A Danish Muslim woman who allegedly refused to take off her niqab at Brussels Airport has been deported to Tunisia after police were unable to identify her.
State Secretary for Asylum and Migration, Theo Francken, confirmed the incident on his official Twitter account on Saturday.
He tweeted: “A Danish citizen coming from Tunis refused to take off her niqab at our border. Police could not identify her.
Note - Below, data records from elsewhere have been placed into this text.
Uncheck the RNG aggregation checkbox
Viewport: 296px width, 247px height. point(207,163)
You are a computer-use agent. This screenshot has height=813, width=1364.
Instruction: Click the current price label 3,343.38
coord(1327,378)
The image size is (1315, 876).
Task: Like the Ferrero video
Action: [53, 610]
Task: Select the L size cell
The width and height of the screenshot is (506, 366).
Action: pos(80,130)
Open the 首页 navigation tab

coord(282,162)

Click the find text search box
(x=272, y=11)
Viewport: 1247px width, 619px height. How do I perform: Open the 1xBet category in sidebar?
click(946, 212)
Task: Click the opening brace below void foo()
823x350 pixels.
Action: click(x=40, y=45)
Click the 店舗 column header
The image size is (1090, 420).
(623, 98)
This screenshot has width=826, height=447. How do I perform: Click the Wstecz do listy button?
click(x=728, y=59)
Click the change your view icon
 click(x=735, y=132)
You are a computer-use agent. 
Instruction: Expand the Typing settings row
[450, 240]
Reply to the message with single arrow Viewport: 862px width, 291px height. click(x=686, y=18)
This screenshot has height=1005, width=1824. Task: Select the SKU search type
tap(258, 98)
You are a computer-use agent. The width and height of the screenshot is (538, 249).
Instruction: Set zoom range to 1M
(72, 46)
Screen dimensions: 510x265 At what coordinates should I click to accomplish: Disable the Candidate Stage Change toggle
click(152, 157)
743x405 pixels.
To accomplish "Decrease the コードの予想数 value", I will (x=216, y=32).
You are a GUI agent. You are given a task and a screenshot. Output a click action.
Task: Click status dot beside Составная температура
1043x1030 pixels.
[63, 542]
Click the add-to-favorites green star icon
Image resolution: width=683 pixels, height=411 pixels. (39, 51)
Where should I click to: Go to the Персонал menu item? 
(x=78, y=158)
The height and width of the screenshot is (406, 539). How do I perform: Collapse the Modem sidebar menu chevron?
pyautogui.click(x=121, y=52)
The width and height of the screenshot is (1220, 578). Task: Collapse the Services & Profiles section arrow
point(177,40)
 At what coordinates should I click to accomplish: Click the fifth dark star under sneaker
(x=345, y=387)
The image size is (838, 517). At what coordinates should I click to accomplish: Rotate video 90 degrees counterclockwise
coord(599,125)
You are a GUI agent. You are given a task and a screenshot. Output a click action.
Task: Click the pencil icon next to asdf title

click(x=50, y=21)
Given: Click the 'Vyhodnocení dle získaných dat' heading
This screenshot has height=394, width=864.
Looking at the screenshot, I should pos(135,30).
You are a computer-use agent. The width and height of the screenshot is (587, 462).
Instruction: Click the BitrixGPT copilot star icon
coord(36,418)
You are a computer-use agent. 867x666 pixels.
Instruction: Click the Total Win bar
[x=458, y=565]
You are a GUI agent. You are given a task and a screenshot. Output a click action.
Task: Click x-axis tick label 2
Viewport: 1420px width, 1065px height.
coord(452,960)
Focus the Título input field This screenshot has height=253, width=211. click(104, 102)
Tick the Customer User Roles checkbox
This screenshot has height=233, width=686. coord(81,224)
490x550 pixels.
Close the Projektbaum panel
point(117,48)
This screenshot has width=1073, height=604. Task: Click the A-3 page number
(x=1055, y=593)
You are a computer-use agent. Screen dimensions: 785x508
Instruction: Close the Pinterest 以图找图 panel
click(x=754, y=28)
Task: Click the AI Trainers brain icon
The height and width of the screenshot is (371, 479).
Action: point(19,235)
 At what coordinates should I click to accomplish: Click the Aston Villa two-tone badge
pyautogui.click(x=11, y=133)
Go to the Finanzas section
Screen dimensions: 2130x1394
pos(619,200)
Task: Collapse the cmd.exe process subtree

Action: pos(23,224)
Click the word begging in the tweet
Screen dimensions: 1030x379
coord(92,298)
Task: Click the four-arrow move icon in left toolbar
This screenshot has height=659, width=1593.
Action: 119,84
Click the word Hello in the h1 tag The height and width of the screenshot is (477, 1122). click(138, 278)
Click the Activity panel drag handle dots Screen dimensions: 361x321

She was sent back to Tunis.”
The woman was not identified by her name in the tweet.
Franken added: “Thursday I informed my Danish colleague Inger [Stojberg, Danish minister for immigration, integration and housing] about the niqab-incident with a Danish citizen on our Schengenborder.”
On 23 July 2011, Belgium banned women from wearing the niqab and burqa, the Islamic garment which covers the face and full body, and imposed a fine and a prison sentence up to seven days on women caught wearing a full-face veil.
Belgium was the second European country to ban the niqab in public, raising fears among Muslim communities and human rights campaigners that other countries could follow suit.
The idea was first proposed by the Flemish far-right as “a first step against Islamisation”.
Amnesty International condemned the move at the time, deeming it as “an attack on religious freedom”.
Philippe Hensmans, of Amnesty Belgium, said it had been pushed through without a proper national debate.
He said: “It’s also not at all clear that it is in line with the Belgian constitution and with international human rights conventions.”
However, the anti-niqab legislation has found widespread support across the left-right political divide with opposition to the garment creating unnatural alliances between social conservatives and feminist pressure groups.